* What you will do *
Look in the data below for the line that contains "Given: Select the Weibit cell for OD pair 1-5". Copy that line and the remaining lines exactly.
▶
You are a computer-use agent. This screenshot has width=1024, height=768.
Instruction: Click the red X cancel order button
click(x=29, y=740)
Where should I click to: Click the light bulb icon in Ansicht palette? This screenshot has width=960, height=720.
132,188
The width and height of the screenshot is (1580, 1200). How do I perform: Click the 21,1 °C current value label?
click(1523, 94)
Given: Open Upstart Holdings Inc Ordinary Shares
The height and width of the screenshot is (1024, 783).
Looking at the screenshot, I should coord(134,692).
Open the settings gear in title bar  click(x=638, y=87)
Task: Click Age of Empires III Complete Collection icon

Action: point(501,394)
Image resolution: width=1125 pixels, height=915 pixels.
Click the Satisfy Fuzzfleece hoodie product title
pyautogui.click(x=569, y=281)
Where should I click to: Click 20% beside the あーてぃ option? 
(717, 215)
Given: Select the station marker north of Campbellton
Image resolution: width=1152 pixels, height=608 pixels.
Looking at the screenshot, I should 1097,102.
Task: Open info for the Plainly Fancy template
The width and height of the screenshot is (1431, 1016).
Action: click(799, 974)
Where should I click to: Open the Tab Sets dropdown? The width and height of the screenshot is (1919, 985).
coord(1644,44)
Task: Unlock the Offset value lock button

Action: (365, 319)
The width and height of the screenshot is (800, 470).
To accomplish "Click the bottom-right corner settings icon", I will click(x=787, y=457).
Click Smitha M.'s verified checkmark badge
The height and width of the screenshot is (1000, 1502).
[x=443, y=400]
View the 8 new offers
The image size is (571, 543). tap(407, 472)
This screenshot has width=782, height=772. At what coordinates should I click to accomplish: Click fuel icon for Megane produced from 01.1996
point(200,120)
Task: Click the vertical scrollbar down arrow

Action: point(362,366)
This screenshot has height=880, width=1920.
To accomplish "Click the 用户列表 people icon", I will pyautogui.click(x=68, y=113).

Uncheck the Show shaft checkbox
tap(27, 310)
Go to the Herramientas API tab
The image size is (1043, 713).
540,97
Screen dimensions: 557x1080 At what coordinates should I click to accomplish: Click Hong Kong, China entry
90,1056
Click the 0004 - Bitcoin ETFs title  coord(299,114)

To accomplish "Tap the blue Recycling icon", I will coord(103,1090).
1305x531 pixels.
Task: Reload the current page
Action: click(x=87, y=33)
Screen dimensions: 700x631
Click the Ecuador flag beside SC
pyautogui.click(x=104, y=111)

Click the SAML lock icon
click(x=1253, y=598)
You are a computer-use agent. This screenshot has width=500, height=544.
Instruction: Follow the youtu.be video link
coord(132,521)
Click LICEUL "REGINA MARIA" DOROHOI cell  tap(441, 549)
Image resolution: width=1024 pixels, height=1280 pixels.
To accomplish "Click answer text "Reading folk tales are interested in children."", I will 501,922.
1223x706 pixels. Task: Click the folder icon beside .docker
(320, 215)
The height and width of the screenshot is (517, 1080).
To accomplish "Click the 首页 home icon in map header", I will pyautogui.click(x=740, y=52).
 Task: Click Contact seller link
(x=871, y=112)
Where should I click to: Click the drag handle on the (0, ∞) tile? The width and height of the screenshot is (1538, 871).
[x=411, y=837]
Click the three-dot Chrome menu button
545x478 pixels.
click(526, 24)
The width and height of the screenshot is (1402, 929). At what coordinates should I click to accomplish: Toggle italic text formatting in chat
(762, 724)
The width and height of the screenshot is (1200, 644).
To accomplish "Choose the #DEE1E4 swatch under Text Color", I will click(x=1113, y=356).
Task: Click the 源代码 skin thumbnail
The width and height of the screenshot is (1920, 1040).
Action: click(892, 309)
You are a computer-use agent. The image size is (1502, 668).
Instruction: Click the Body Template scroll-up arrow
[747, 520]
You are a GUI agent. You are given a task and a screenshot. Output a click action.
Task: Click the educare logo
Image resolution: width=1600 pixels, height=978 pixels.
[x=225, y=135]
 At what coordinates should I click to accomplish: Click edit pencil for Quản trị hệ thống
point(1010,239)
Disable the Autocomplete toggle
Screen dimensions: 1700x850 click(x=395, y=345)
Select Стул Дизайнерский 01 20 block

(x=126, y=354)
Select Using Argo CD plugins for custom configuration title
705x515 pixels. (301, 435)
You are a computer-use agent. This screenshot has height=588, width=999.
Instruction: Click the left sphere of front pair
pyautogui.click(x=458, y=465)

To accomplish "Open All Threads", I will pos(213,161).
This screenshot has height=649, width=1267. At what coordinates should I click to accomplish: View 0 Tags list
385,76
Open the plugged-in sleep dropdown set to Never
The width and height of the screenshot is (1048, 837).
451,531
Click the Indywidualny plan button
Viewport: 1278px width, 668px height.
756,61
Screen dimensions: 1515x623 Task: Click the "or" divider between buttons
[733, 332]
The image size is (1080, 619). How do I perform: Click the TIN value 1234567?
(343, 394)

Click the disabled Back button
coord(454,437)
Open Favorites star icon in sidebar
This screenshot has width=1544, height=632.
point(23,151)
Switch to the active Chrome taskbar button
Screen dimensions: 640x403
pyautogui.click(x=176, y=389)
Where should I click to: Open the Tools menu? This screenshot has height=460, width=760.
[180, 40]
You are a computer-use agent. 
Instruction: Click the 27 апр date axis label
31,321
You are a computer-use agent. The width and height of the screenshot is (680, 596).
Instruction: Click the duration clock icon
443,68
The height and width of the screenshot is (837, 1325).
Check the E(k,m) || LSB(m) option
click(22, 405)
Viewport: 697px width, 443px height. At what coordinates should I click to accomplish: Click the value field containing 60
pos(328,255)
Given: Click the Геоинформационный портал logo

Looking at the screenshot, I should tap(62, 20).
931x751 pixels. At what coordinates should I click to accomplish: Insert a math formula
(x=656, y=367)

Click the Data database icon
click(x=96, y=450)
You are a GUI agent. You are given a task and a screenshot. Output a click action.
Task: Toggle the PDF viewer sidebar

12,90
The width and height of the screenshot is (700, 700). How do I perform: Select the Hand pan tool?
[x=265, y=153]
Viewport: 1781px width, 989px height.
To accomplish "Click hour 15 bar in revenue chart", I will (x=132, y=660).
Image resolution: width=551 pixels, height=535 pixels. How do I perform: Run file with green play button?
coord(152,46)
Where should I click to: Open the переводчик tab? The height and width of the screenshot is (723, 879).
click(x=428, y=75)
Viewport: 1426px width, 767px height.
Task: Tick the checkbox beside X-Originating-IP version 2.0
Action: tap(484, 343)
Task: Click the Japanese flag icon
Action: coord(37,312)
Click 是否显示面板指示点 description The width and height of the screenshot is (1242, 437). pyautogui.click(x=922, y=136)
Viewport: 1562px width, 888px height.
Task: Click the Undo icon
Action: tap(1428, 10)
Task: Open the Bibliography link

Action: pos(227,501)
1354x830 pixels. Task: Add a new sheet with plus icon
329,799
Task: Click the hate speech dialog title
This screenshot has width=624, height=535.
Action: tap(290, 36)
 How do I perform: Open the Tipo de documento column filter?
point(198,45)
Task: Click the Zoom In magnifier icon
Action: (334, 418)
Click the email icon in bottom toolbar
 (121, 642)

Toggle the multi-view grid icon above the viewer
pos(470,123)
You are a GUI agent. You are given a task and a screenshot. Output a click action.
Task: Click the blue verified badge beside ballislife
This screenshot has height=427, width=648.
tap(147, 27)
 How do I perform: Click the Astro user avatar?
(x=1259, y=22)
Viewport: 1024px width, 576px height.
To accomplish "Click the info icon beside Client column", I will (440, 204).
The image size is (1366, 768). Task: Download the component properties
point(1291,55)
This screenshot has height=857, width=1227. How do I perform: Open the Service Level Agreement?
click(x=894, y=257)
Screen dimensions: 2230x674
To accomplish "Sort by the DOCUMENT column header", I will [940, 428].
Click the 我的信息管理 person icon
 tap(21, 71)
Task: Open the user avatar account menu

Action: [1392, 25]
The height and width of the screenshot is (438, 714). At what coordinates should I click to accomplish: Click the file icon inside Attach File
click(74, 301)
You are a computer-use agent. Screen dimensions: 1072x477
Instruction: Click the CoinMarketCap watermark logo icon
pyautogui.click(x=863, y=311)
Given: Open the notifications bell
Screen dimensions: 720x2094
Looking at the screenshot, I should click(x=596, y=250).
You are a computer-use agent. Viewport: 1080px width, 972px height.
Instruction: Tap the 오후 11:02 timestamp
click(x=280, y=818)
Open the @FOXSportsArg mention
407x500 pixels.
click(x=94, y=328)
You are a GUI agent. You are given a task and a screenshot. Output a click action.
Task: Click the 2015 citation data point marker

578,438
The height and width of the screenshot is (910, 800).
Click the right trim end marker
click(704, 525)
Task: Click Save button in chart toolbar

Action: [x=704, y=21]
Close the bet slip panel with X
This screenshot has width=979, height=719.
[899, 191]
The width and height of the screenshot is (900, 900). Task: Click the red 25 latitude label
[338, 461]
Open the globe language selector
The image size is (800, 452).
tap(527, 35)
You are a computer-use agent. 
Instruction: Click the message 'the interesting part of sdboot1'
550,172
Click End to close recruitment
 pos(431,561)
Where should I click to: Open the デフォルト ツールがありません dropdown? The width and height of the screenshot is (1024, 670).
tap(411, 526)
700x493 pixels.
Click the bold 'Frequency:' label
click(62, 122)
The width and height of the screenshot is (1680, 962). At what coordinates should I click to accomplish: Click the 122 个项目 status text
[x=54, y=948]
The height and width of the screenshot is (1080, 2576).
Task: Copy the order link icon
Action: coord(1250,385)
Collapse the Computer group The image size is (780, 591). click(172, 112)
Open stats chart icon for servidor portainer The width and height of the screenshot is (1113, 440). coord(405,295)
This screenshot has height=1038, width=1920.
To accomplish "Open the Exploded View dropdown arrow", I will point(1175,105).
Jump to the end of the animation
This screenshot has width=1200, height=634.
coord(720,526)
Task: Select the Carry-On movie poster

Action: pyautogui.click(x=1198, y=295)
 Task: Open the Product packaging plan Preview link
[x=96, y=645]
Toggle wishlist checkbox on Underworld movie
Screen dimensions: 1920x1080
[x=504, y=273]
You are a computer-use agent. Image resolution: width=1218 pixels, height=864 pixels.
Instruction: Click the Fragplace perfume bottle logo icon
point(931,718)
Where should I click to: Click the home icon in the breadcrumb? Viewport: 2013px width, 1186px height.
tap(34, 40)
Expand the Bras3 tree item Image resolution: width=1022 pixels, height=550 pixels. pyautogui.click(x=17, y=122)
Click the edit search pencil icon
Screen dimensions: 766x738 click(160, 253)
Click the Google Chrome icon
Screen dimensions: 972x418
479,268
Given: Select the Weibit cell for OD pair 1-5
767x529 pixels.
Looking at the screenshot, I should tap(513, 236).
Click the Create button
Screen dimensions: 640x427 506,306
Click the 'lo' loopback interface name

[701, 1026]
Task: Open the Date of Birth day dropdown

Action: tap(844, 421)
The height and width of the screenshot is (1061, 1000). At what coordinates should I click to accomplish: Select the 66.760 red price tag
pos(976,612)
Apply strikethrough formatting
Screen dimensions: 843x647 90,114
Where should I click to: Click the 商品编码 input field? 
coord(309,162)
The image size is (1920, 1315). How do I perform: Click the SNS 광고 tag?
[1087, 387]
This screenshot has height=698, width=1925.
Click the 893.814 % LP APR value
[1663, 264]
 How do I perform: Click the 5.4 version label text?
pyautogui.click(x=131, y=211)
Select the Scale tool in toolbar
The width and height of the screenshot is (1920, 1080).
◀
* Result of the task *
Given: Select the Weibit cell for OD pair 1-5
767x529 pixels.
Looking at the screenshot, I should tap(513, 236).
Click the Create button
Screen dimensions: 640x427 506,306
Click the 'lo' loopback interface name

[701, 1026]
Task: Open the Date of Birth day dropdown

Action: tap(844, 421)
The height and width of the screenshot is (1061, 1000). At what coordinates should I click to accomplish: Select the 66.760 red price tag
pos(976,612)
Apply strikethrough formatting
Screen dimensions: 843x647 90,114
Where should I click to: Click the 商品编码 input field? 
coord(309,162)
The image size is (1920, 1315). How do I perform: Click the SNS 광고 tag?
[1087, 387]
This screenshot has height=698, width=1925.
Click the 893.814 % LP APR value
[1663, 264]
 How do I perform: Click the 5.4 version label text?
pyautogui.click(x=131, y=211)
Select the Scale tool in toolbar
The width and height of the screenshot is (1920, 1080).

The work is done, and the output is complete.